A Lack of Accountability at AT&T and Microsoft Led To AT&T’s Feb 22nd Network Outage
Microsoft’s Centralized, Horizontal Management Structure Is A Liability
One of TEK2day’s regular readers kindly pointed out that AT&T (T) outsourced its core 5G network to Microsoft (MSFT) back in 2021 (MSFT release HERE). AT&T’s February 22nd 2024 Core 5G network outage provides a teachable leadership moment.
Microsoft publicly touted its collaboration with AT&T in 2021 and 2022. However, Microsoft did not call attention to itself on February 22nd when thousands of AT&T customers lost connectivity to AT&T’s Core 5G network – which is operated by Microsoft Azure.
I believe that AT&T CEO John Stankey was transparent (read the Feb 25th letter from John Stankey to AT&T employees HERE). Stankey said in his letter that the “outage indicates it was due to the application and execution of an incorrect process used while working to expand our network.”
Stankey’s explanation is highly plausible. Do I believe that a cyberattack could have taken AT&T’s Core 5G network down? Sure. Just look at what we wrote in 2020 – 2022 about the Solar Winds cyberattack which darn near affected most every Enterprise Software company. Companies clearly underweight the risk of and are underprepared for cyberattacks.

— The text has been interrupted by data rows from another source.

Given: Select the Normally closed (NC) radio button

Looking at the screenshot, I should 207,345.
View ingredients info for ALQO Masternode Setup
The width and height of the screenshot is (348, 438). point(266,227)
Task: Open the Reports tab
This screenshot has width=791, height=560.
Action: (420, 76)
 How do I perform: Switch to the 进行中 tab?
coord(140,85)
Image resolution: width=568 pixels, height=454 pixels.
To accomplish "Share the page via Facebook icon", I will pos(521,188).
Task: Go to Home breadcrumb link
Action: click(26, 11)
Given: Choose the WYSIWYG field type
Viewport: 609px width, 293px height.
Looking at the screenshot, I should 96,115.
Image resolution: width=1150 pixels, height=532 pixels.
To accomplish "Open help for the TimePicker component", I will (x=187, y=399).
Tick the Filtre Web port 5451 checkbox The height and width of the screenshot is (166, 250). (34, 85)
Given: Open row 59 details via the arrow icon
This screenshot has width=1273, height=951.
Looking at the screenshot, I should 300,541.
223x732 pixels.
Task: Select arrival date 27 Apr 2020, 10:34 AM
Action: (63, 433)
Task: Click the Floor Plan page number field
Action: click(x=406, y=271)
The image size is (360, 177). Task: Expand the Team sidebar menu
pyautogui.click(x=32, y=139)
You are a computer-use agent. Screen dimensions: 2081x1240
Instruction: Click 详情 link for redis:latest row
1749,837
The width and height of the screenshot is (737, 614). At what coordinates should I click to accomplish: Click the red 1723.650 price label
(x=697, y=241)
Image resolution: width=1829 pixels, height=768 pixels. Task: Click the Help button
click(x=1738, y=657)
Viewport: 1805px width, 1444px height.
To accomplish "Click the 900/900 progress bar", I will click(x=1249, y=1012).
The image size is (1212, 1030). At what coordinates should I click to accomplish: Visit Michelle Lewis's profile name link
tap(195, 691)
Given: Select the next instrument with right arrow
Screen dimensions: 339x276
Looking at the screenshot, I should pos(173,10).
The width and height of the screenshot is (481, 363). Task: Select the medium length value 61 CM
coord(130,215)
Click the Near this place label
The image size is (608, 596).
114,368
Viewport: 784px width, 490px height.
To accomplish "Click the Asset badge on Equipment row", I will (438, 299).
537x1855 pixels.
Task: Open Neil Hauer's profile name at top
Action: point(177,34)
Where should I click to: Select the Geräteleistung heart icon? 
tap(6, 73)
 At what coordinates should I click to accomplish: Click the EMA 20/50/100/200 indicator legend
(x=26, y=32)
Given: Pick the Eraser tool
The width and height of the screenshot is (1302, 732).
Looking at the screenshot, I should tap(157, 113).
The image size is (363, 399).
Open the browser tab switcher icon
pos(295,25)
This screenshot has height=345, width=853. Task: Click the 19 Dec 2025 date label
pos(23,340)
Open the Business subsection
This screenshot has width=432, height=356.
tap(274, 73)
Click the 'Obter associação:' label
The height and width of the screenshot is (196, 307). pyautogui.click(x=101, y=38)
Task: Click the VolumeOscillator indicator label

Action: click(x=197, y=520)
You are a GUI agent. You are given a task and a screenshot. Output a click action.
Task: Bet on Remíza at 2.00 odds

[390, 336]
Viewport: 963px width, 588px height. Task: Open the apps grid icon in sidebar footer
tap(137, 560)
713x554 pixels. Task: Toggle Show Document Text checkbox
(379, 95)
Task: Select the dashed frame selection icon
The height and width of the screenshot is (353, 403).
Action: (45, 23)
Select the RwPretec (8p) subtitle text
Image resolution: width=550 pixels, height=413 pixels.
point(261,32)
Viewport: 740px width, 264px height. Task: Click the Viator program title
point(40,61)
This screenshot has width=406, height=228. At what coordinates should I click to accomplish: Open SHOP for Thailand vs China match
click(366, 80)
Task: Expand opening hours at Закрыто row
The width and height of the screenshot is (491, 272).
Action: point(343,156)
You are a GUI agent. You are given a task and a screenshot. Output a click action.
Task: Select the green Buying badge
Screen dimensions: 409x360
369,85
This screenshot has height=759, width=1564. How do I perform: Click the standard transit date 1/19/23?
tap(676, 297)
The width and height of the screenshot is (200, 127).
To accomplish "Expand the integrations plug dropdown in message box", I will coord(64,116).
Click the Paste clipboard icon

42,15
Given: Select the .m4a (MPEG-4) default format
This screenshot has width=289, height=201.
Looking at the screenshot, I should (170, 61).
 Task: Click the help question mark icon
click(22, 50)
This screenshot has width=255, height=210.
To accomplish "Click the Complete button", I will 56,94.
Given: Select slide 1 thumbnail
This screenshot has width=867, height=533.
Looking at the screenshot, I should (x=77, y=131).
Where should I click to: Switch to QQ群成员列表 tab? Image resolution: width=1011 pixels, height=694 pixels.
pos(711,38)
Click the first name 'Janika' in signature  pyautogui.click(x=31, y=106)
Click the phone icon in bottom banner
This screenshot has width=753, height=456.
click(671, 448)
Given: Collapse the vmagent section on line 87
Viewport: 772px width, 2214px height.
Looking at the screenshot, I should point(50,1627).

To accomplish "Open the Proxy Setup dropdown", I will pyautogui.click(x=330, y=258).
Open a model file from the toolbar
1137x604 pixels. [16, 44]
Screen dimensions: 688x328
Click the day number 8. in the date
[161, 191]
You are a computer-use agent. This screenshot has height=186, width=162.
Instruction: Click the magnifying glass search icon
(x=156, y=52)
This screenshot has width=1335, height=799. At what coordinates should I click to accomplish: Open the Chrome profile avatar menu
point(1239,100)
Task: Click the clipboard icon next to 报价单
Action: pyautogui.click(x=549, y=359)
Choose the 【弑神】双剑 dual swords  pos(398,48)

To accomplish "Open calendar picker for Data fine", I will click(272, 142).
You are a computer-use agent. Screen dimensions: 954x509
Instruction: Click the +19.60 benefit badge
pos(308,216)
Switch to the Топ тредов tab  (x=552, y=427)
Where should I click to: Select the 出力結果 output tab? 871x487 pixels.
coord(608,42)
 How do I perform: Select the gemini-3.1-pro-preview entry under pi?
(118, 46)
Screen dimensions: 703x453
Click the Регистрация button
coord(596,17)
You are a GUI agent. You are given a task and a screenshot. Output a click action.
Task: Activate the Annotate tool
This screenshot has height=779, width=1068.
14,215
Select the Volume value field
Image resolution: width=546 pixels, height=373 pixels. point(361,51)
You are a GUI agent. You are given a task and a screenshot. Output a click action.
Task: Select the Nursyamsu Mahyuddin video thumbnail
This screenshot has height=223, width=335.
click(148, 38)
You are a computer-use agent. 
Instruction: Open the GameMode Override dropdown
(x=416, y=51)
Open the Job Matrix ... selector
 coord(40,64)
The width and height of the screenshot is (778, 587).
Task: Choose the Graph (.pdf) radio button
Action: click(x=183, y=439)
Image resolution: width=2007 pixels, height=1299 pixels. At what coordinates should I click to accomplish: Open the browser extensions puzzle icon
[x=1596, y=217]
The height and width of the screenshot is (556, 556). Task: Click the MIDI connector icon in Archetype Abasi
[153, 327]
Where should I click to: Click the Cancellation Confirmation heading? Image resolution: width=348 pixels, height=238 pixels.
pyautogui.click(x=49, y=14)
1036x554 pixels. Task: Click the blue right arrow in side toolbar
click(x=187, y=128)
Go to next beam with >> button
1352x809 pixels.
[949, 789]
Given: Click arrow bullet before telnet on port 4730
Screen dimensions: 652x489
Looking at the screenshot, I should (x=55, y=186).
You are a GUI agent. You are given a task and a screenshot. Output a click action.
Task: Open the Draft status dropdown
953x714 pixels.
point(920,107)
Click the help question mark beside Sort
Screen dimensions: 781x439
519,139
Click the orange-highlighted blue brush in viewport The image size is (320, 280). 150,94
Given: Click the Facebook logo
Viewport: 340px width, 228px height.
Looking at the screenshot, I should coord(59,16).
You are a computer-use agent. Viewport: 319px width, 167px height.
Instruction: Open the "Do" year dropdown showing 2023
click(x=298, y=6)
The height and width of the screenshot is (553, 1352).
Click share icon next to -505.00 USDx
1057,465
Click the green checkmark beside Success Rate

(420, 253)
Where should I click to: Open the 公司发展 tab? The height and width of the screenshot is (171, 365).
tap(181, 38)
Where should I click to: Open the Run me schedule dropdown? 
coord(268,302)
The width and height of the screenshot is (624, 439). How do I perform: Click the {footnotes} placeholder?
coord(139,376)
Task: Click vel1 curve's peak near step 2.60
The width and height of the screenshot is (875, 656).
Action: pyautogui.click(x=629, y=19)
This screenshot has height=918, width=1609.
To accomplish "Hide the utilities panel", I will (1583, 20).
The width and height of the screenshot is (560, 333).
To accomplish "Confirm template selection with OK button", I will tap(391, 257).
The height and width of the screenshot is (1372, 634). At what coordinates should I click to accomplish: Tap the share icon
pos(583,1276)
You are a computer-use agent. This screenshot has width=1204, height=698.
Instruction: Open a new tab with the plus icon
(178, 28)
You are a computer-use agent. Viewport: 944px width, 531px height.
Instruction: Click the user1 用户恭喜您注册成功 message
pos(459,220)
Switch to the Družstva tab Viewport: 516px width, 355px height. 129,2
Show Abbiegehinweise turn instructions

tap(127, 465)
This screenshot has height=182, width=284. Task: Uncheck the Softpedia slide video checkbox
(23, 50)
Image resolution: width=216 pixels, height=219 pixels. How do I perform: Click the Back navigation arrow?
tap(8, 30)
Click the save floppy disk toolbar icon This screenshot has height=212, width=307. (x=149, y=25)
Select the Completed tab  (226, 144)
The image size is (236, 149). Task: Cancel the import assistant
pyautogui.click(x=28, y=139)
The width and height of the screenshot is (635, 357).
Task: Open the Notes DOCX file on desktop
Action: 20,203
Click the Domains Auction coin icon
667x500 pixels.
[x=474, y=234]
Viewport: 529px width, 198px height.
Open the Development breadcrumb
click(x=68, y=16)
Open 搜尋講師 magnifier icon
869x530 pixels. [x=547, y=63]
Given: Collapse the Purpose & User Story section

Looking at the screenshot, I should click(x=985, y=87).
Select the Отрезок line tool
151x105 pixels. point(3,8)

However, I believe AT&T’s February 22nd network outage was most likely caused by a lack of accountability. For example, it appears that AT&T customer phone settings may have determined whether a particular AT&T customer was ultimately affected by the network outage or not. AT&T owns the customer relationship. Therefore, shouldn’t AT&T engineers have been thinking about potential risks associated with the upgrade across the value chain from the Core network (in this case Azure) all the way through to the endpoints/phones? The answer is emphatically “Yes”. Yet, the act of outsourcing the Core network to Microsoft likely changed the focus of AT&T engineers – many likely thought “out-of-sight, out-of-mind”, once Microsoft acquired the core network in the deal.
Similarly, shouldn’t Microsoft Azure engineers have prepared AT&T for potential risks associated with the network upgrade? The answer is emphatically “Yes”. Perhaps some did. However, it is likely that many Microsoft Azure engineers were focused only on Azure’s operations and did not put as much thought into risk prevention at customer endpoints.
Microsoft’s Executive Management structure is centralized and horizontal. That is a significant liability.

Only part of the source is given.